A filha de Jairo (cf. Mt 9, 23-26; Mc 5, 35-43; Lc 8, 49-56). — Morta a menina, Jesus chega por fim à casa do arquissinagogo e, depois de dispensar as turbas, entra no quarto em que jazia o cadáver, levando consigo apenas cinco testemunhas: o pai e a mãe da menina e três de seus discípulos, Pedro, João e Tiago Zebedeu, que foram também testemunhas da transfiguração no monte Sinai e da agonia no horto de Getsêmani. E Jesus, tendo nas suas as mãos da menina, disse-lhe: “Talitha cumi”, quer dizer, “Menina, levanta-te”. Assim excitada pelo contato e pela voz de Cristo, “a menina se levantou e se pôs a caminhar”, pois já tinha doze anos.

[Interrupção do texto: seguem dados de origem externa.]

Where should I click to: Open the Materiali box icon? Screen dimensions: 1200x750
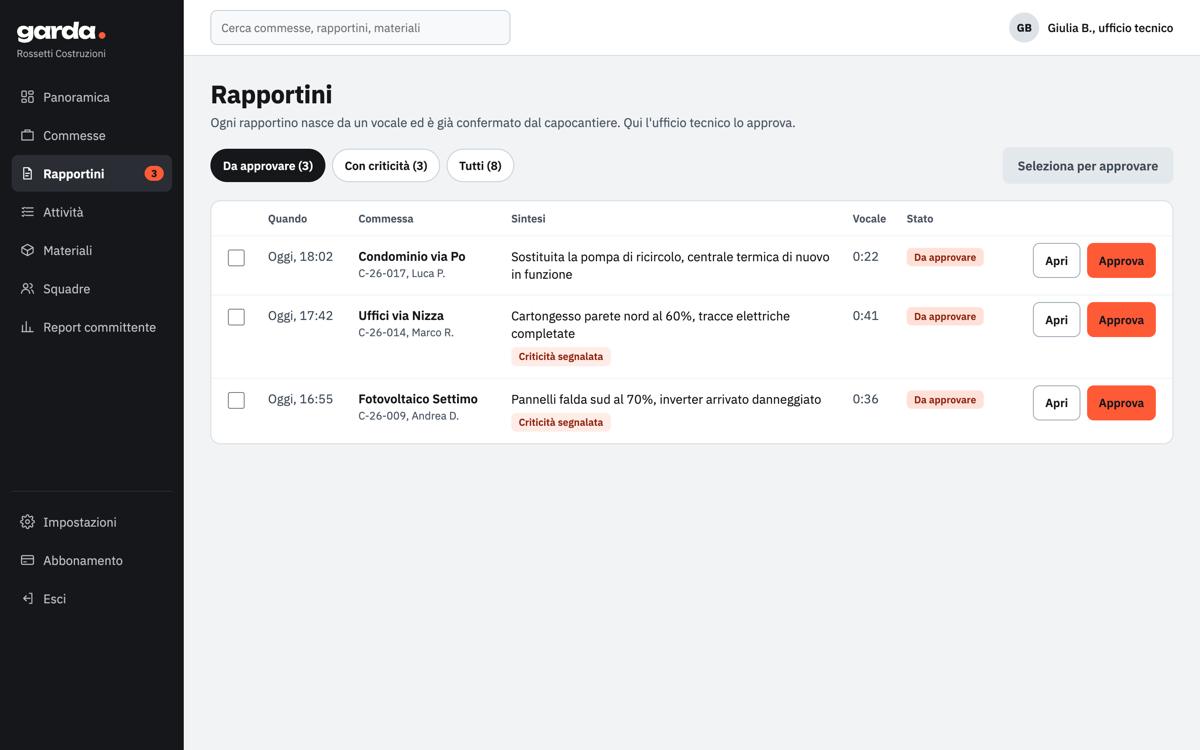point(27,250)
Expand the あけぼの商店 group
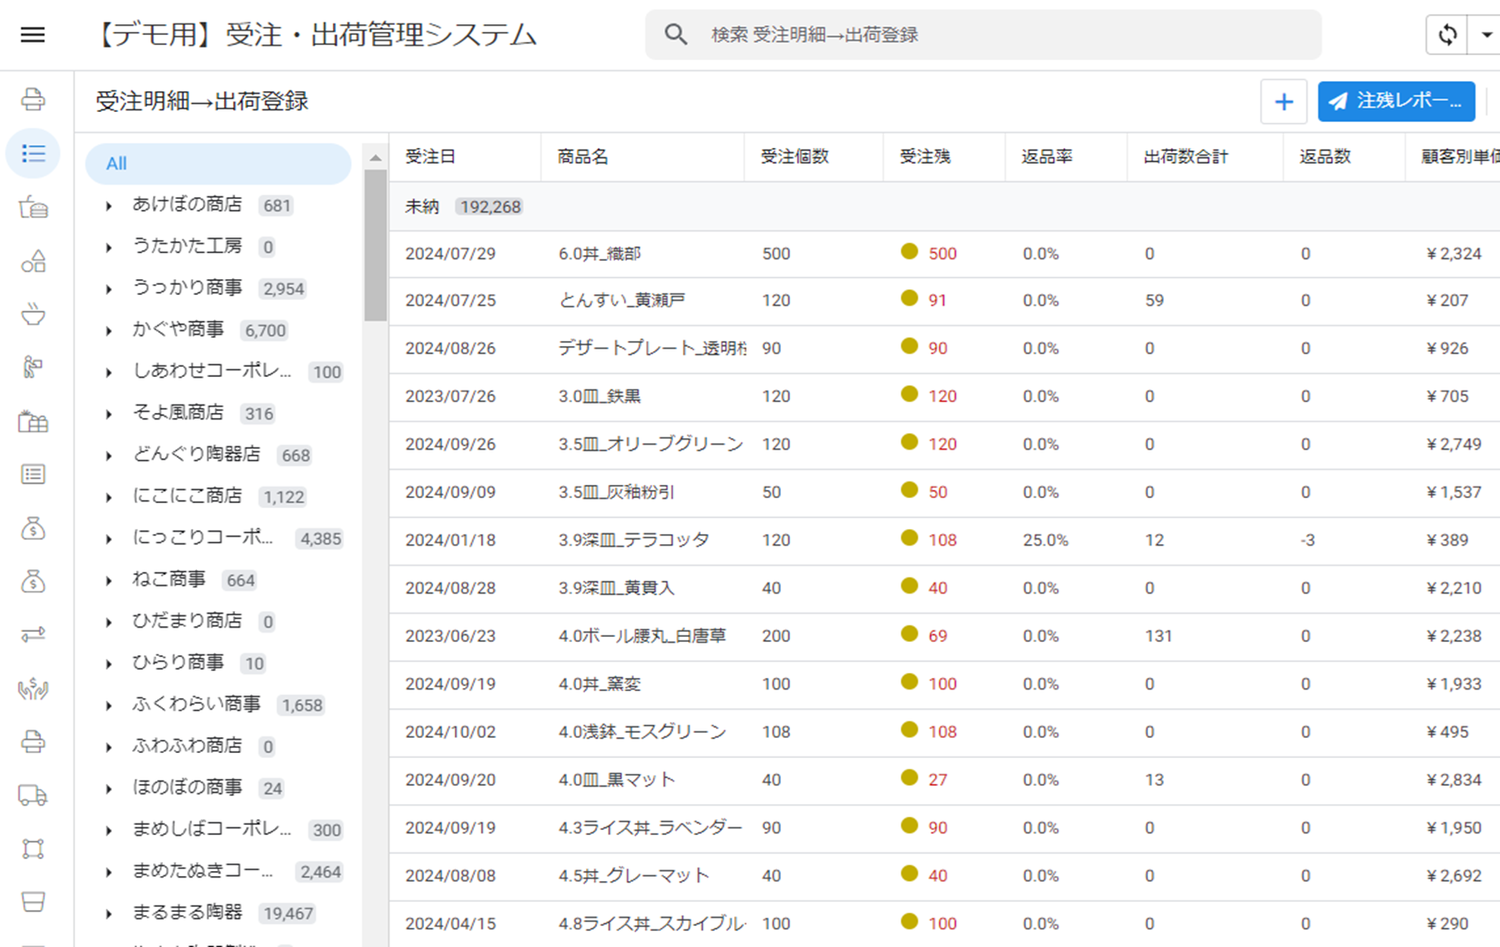This screenshot has width=1500, height=947. pos(109,206)
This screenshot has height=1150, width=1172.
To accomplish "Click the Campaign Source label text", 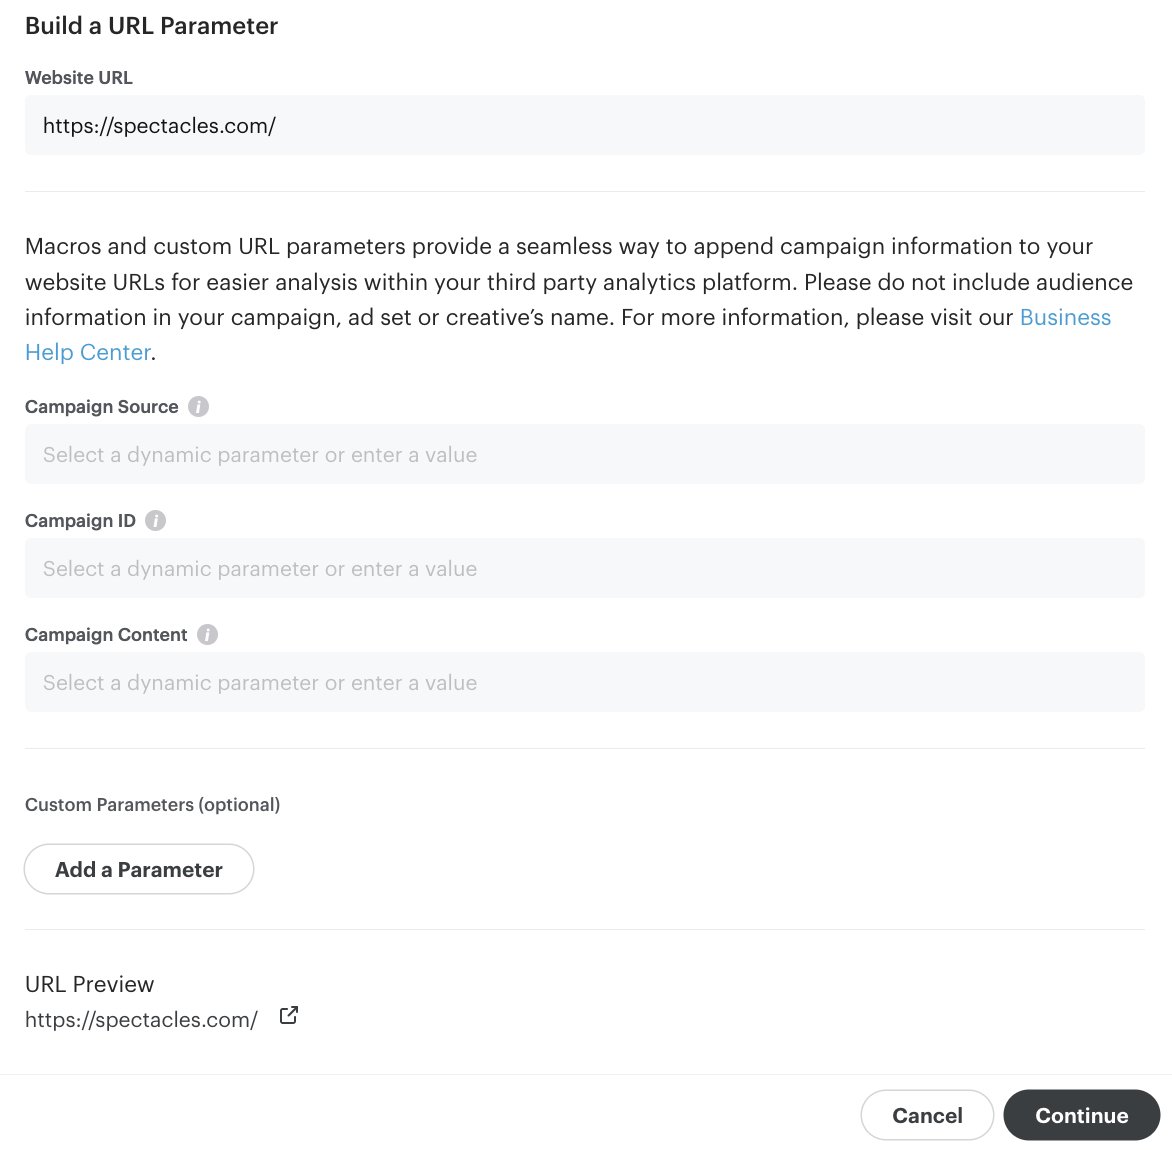I will point(102,407).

O Senhor então lhes ordenou “severamente que ninguém o soubesse”, isto é, quis que esse milagre permanecesse oculto por algum tempo a) devido ao ódio dos judeus, que poderiam ver nele uma nova ocasião para persegui-lo antes do tempo estabelecido; b) para mostrar que, humilde e prudente, não estava à procura de fama; e c) a fim de evitar o tumulto das multidões que o seguiam. Por fim, com grande solicitude pelo bem da menina, “mandou que lhe dessem de comer”, para que todos tivessem certeza de que a criança estava viva.
Sentido espiritual. — 1. A hemorroíssa é imagem da alma que se aproxima da SS. Eucaristia: a) o fluxo de sangue é figura de todos os pecados e imperfeições que impedem e atordoam a alma; b) a reverência e o temor da mulher é exemplo da modéstia e da humildade com que devemos acercar-nos da Eucaristia; c) o toque do manto de Cristo é sinal de que, para comungarmos o Corpo do Senhor, precisamos primeiro nos purificar pelo sacramento da Penitência; d) esse toque, porém, não exerce o seu poder senão por meio de uma fé sincera e um arrependimento profundo das próprias culpas; e) a cura da doença significa a força sobrenatural e a saúde da alma que, em graça, pode então receber a Cristo sacramentado com as devidas disposições; f) as palavras finais do Senhor demonstram a sua inefável e doce caridade para com as almas fiéis. — 2. A história de Jairo, por fim, nos recorda que, ainda que a nossa alma esteja morta pelo pecado, podemos sempre lançar-nos ao pés misericordiosos de Nosso Senhor e implorar-lhe com fé, que mesmo privada do influxo vital da caridade é verdadeiro dom de Deus, que restitua a vida da graça à nossas almas e a incremente em nós cada vez mais: “A menina se levantou”, renovada interiormente, “e Jesus mandou que lhe dessem de comer”, para que saísse da infância espiritual e chegasse pouco a pouco à plena maturidade em Cristo.